Instructions for the task | Using the entries that follow, please report how many lines contain the word "link", with no other words.

Information given |
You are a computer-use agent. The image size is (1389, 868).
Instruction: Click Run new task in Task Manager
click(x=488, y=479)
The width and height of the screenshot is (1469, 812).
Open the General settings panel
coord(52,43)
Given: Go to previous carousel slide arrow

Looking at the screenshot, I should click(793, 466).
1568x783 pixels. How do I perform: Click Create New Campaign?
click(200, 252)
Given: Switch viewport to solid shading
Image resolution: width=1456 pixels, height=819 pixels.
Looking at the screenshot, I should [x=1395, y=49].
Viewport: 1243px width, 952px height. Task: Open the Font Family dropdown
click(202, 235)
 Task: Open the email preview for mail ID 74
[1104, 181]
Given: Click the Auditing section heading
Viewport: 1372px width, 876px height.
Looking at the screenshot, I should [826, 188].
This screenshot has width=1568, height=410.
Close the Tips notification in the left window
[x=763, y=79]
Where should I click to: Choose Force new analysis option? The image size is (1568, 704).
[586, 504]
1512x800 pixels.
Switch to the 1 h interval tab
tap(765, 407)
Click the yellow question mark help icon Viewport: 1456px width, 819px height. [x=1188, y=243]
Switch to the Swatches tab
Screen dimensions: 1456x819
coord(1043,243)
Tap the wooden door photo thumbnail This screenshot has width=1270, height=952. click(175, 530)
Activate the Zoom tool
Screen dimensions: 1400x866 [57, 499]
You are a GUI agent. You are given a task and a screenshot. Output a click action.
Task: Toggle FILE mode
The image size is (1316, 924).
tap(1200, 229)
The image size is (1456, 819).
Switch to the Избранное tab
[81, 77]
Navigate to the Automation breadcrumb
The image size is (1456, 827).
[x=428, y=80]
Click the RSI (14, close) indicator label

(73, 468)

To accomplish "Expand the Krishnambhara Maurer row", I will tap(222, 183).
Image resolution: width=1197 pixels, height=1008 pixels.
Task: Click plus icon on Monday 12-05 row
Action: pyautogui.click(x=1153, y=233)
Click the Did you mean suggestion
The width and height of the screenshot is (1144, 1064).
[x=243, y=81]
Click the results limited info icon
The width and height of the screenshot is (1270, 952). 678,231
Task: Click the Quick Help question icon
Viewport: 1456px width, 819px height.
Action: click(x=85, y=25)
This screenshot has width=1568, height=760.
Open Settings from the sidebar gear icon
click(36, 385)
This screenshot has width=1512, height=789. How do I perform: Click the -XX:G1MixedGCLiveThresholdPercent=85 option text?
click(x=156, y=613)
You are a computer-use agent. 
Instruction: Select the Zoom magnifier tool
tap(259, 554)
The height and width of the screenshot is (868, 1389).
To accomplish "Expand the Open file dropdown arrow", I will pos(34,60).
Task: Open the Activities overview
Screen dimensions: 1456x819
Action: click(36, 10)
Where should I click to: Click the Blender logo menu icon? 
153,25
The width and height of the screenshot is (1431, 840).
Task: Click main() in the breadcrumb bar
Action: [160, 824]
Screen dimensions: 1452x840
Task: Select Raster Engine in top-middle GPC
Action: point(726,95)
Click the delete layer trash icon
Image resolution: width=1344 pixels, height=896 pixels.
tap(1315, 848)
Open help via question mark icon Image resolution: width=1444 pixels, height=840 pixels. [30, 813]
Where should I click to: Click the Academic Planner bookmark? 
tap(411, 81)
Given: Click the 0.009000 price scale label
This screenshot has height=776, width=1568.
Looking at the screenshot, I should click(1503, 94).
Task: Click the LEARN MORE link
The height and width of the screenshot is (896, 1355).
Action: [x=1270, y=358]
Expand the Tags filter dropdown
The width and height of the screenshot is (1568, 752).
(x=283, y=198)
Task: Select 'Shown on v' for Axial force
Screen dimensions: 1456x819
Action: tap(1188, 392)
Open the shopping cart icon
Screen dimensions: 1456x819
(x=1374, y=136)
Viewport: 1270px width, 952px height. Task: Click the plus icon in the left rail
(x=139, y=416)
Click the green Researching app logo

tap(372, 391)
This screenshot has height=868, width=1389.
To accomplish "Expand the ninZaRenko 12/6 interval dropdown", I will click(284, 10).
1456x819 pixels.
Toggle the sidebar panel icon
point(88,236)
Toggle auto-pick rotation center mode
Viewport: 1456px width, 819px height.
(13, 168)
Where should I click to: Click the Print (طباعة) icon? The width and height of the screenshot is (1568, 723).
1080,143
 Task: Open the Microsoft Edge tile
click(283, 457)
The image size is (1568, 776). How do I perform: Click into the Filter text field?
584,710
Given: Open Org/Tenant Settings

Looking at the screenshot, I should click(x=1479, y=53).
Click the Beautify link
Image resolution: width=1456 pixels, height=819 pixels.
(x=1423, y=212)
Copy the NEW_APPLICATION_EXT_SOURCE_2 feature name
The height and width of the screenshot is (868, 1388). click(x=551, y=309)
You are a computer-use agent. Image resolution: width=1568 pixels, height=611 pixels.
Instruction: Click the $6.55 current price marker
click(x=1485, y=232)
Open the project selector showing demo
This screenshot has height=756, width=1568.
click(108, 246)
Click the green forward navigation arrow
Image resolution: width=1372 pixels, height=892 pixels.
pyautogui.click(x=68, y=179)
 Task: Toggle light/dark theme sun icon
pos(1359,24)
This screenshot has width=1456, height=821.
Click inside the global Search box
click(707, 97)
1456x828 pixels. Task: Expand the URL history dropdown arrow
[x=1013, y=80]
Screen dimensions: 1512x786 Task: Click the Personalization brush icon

Answer to this problem | 2